The Genesis is not bad for Hyundai’s first true attempt at a luxury car for the American market. Still, it feels in every aspect like the engineers didn’t actually bother to sit in or drive any of the cars it was supposed to steal customers away from. Sure, it was $15,000 cheaper than its Japanese and German competitors, but you can tell exactly where they skimped. It wasn’t in the materials this time; it was in the designing. It simply does not drive or feel like anything even remotely German, or Japanese for that matter. For the value-conscious luxury car buyer, the Genesis made sense.
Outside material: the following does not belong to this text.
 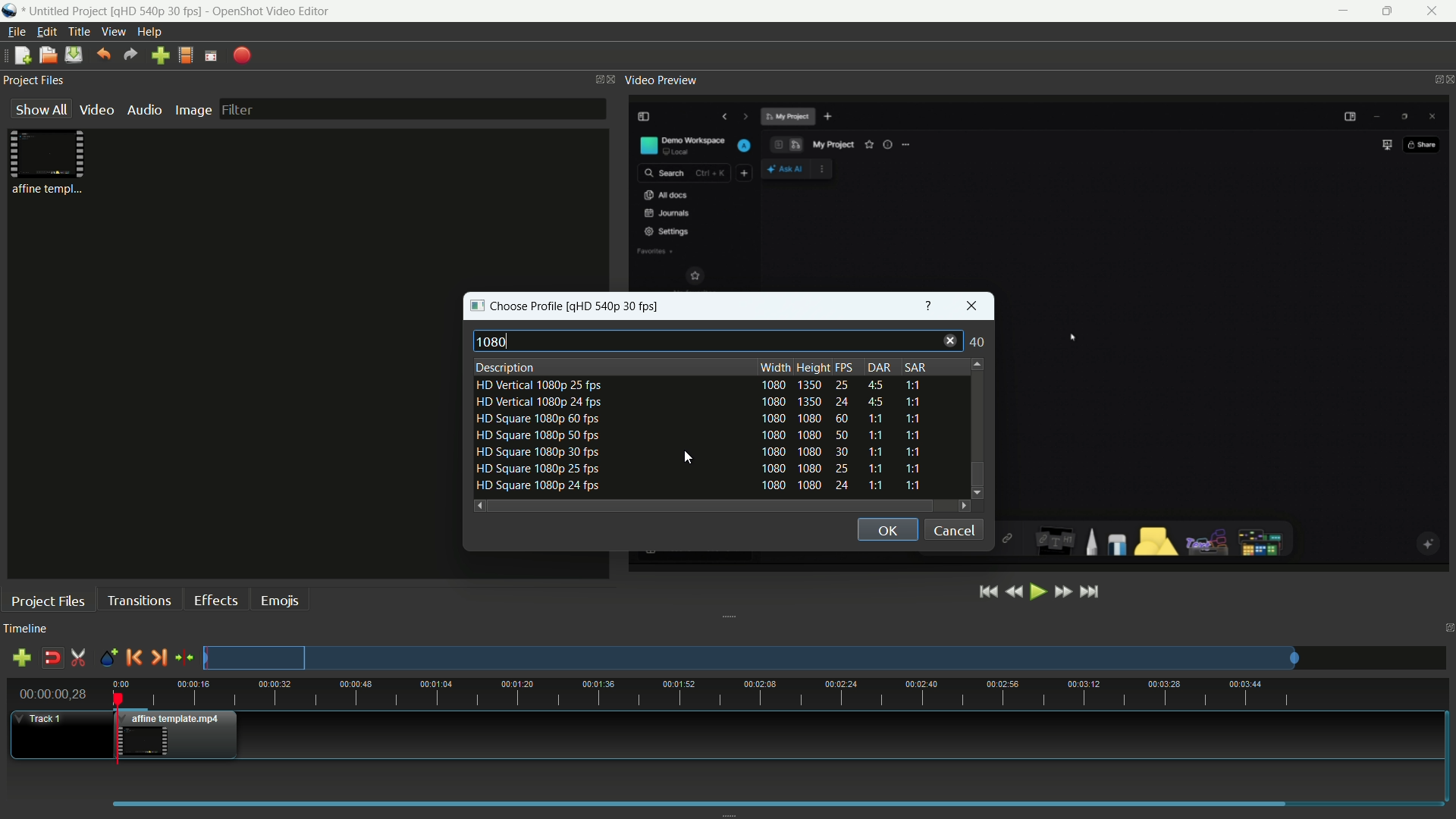 I want to click on image, so click(x=193, y=111).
They got a long spec sheet in a premium-looking car, with ample reliability and a huge warranty to boot. But any European luxury car aficionado who was expecting the no-compromises experience of an A6, E-Class, or 5-Series would not find it in the Hyundai Genesis. Not even remotely close
*This could be how all radar cruise systems are. The only other car I’ve in which I’ve tried the radar guided cruise control system is a Model S, which isn’t a fair comparison.